Available records:
------------------------------------------------

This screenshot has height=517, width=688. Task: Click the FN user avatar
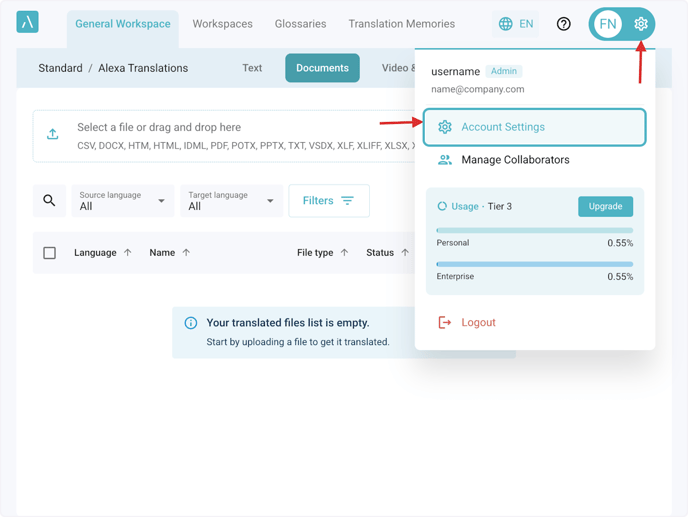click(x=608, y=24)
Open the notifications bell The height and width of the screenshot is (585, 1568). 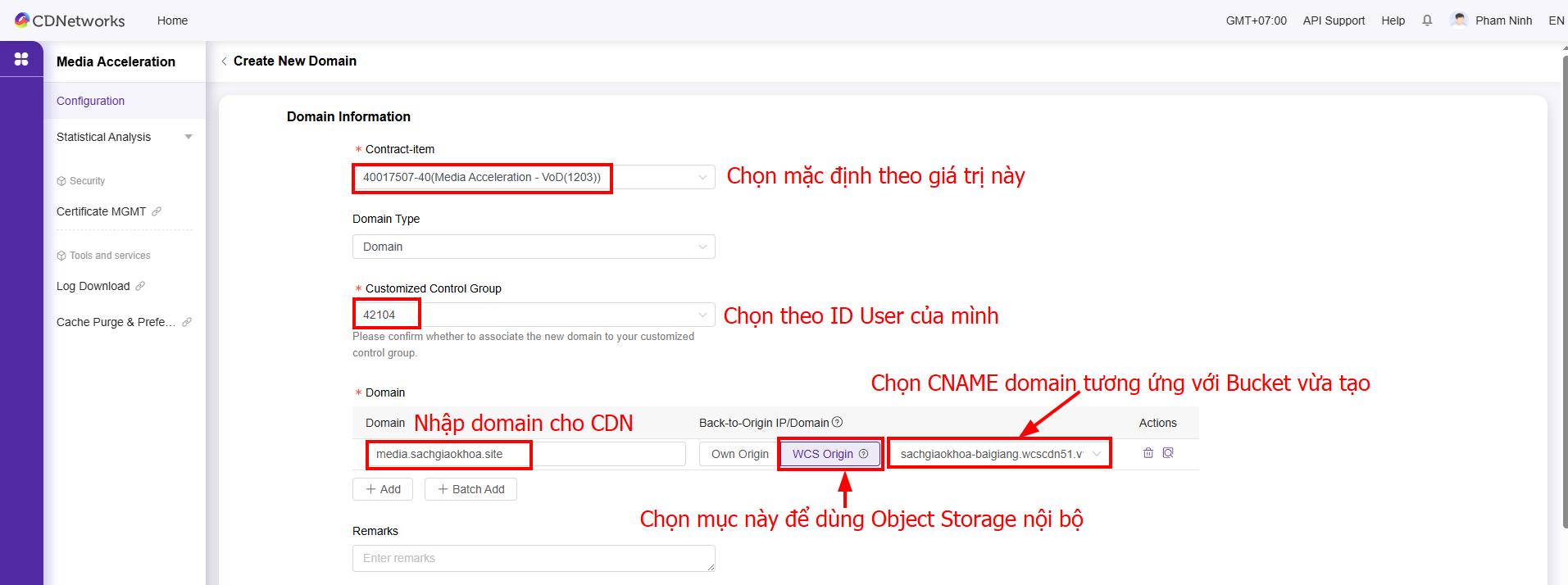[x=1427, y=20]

------------------------------------------------

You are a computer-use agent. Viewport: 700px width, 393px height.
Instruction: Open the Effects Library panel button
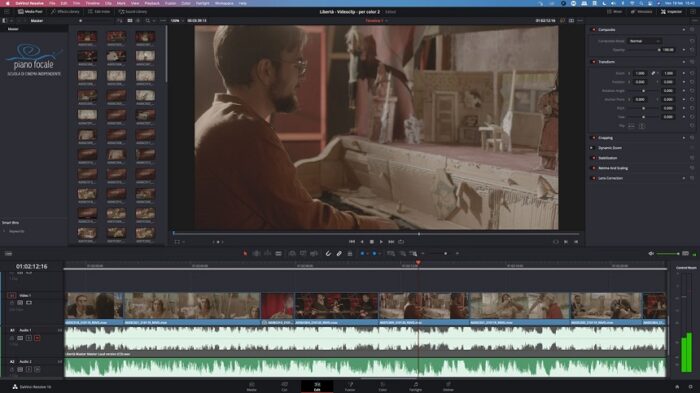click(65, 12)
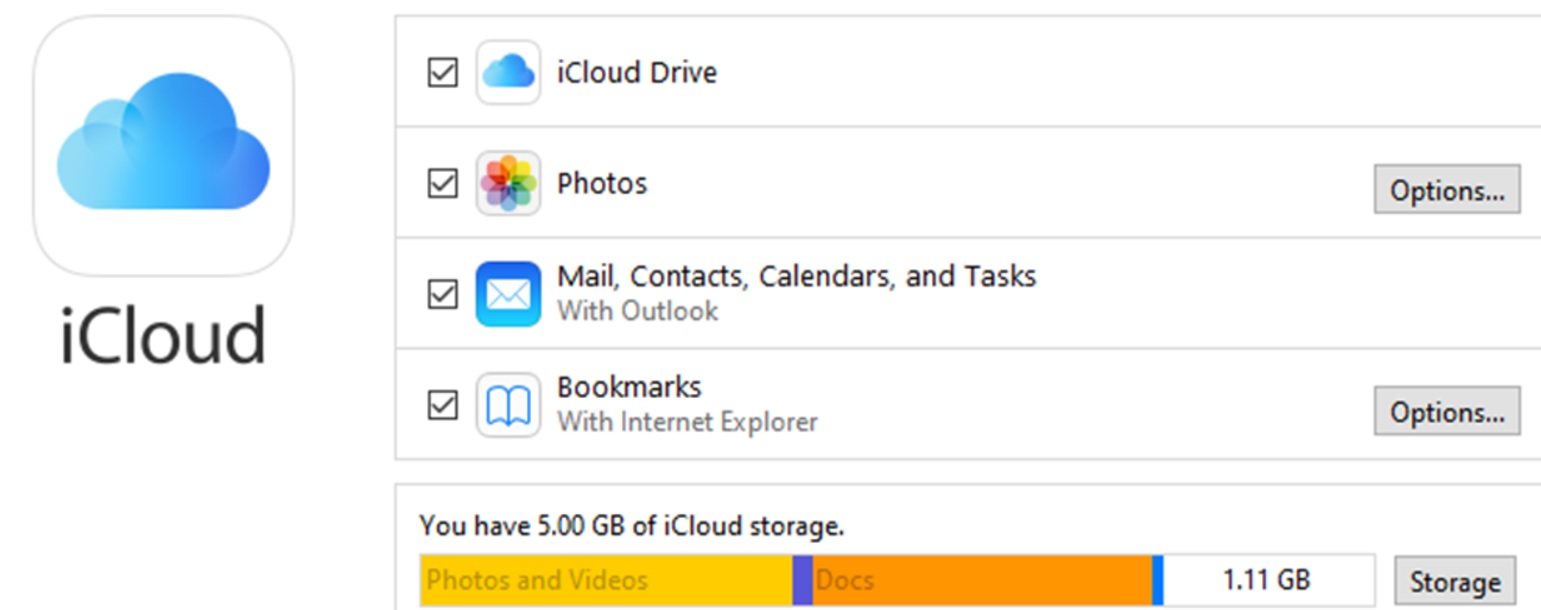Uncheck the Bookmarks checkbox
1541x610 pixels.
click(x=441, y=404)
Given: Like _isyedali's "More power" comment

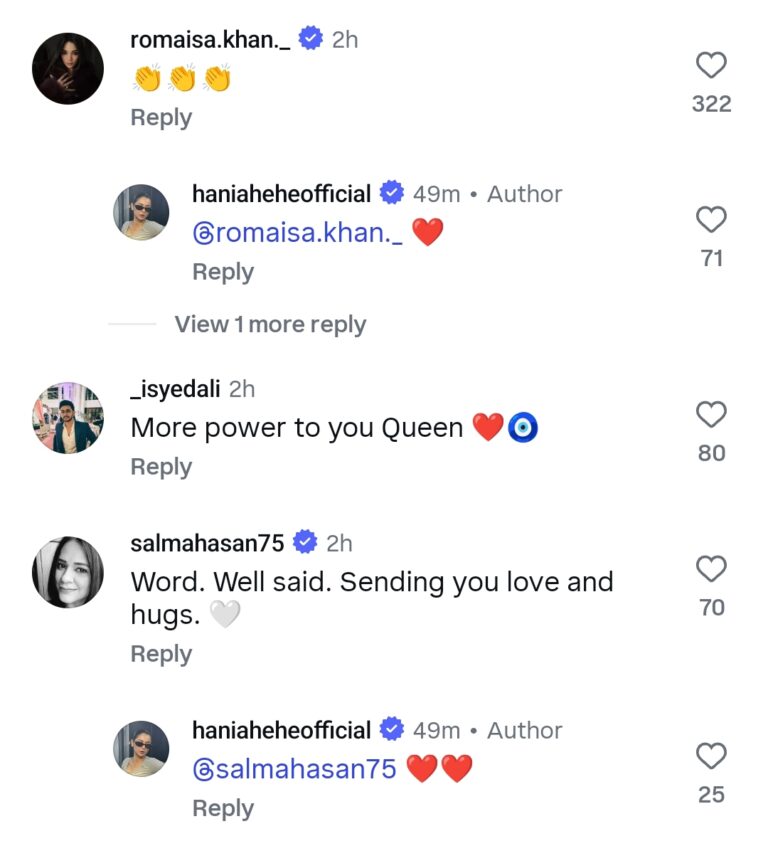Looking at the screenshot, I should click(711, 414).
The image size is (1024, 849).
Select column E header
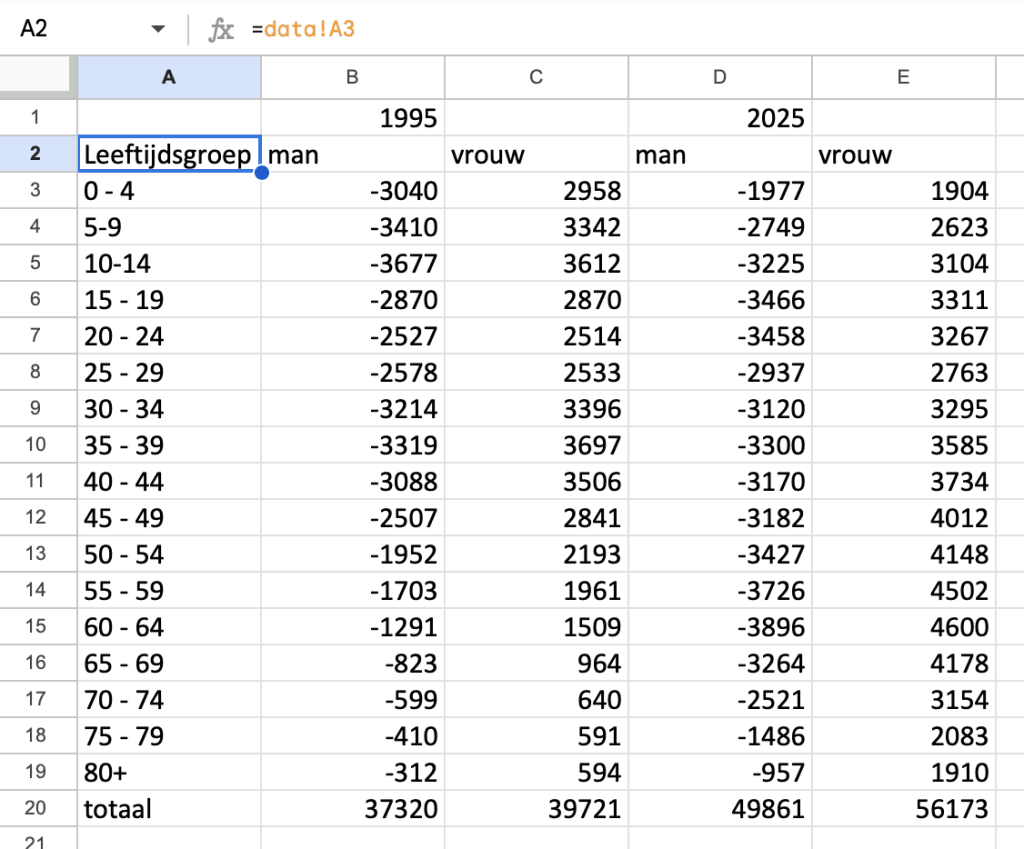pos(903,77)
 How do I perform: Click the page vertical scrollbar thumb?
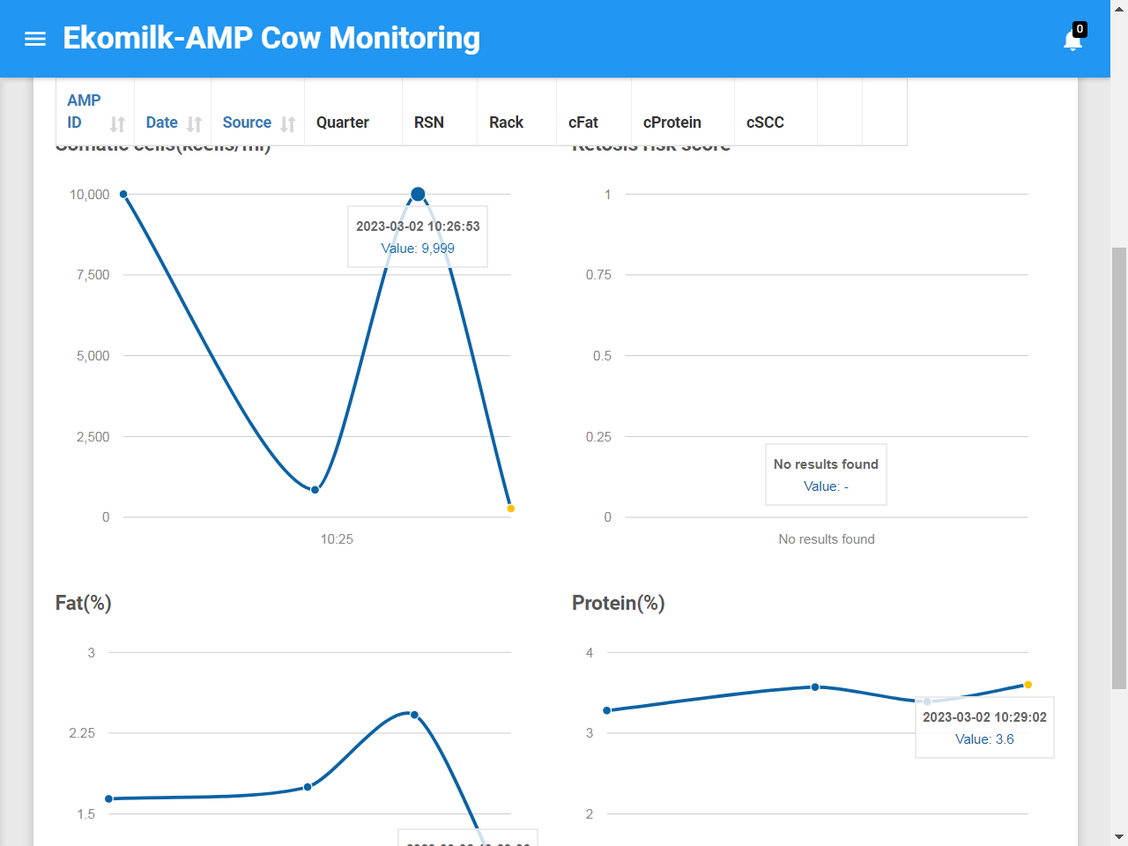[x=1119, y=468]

------------------------------------------------

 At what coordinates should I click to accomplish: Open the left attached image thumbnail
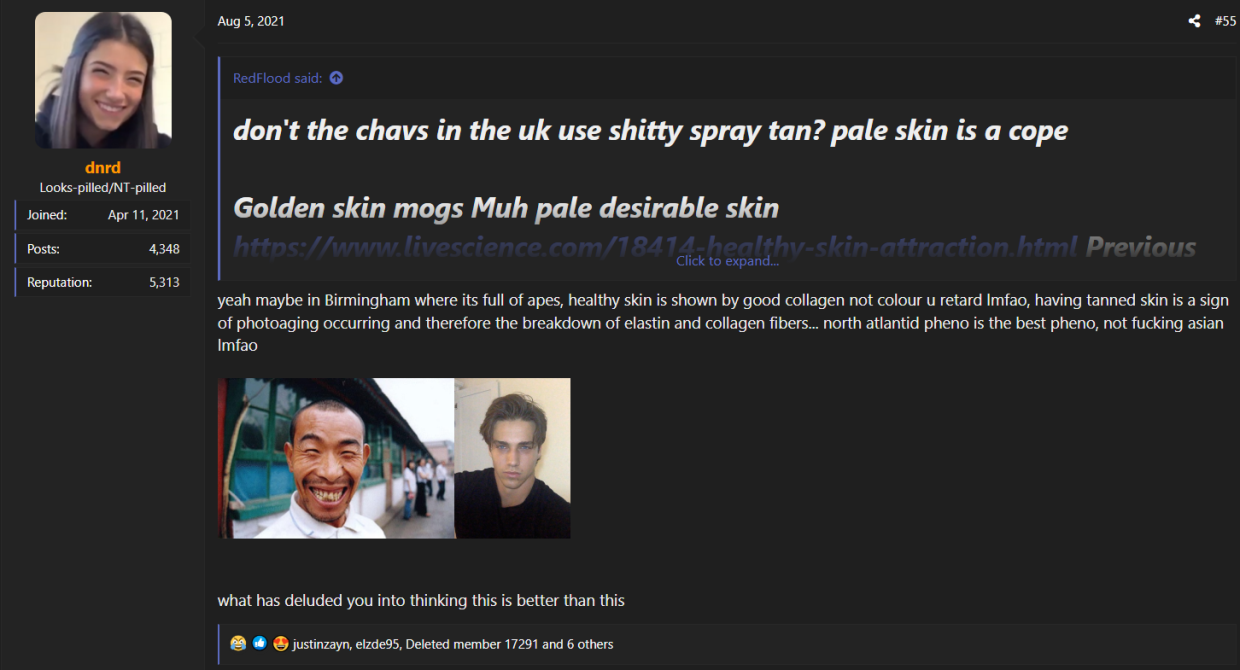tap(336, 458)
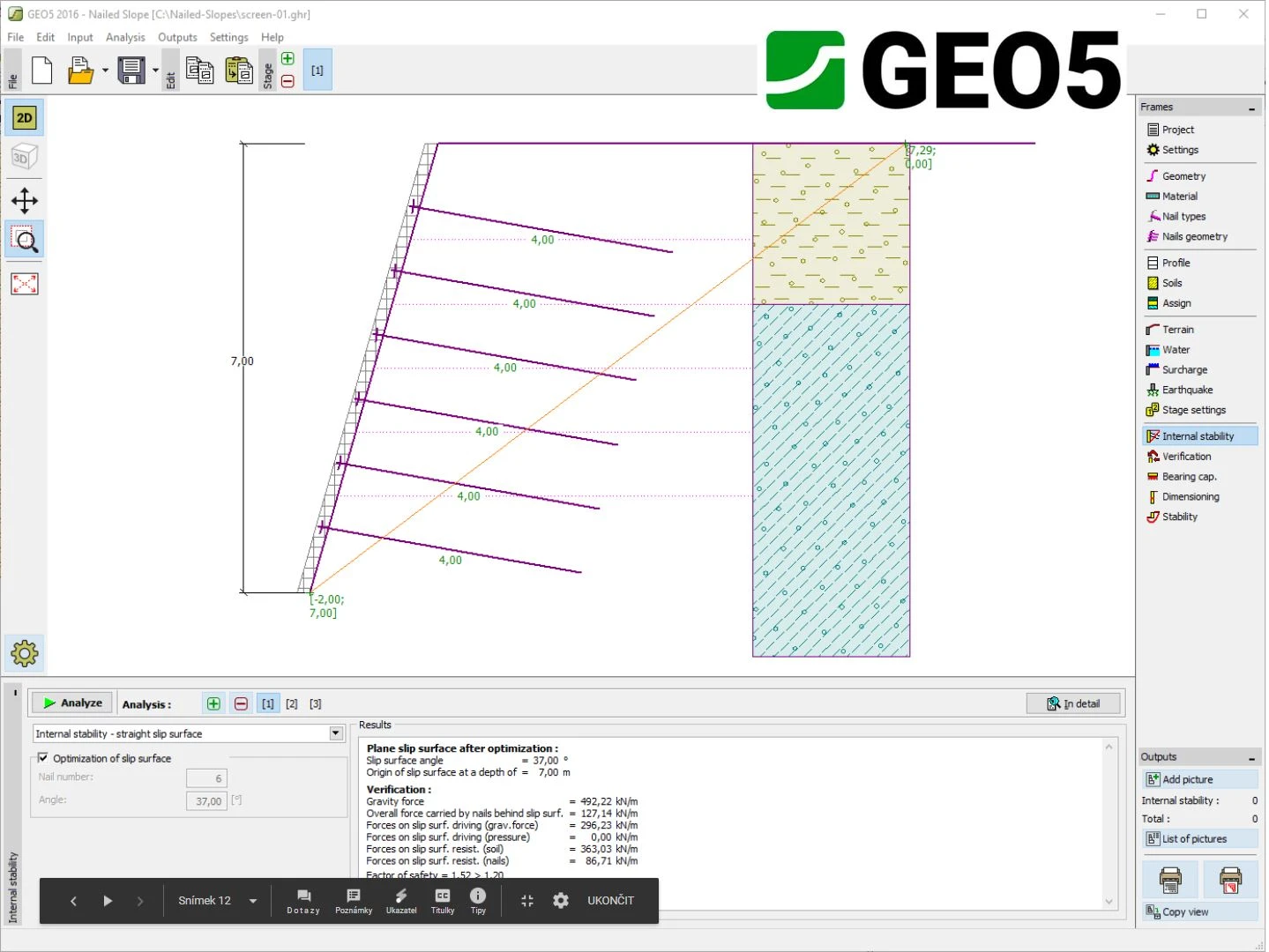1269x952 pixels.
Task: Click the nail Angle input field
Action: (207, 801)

------------------------------------------------

Task to complete: Using the material above, transcribe exactly the lines from the one holding "You are a computer-use" to the one holding "The image size is (1024, 849).", both ends kept. Do not carry over any pictures.

Output for this task:
You are a computer-use agent. Viewport: 700px width, 393px height.
Instruction: Open the Effects Library panel button
click(65, 12)
Uncheck the Bookmarks checkbox
1541x610 pixels.
click(x=441, y=404)
Given: Like _isyedali's "More power" comment

Looking at the screenshot, I should click(711, 414).
The image size is (1024, 849).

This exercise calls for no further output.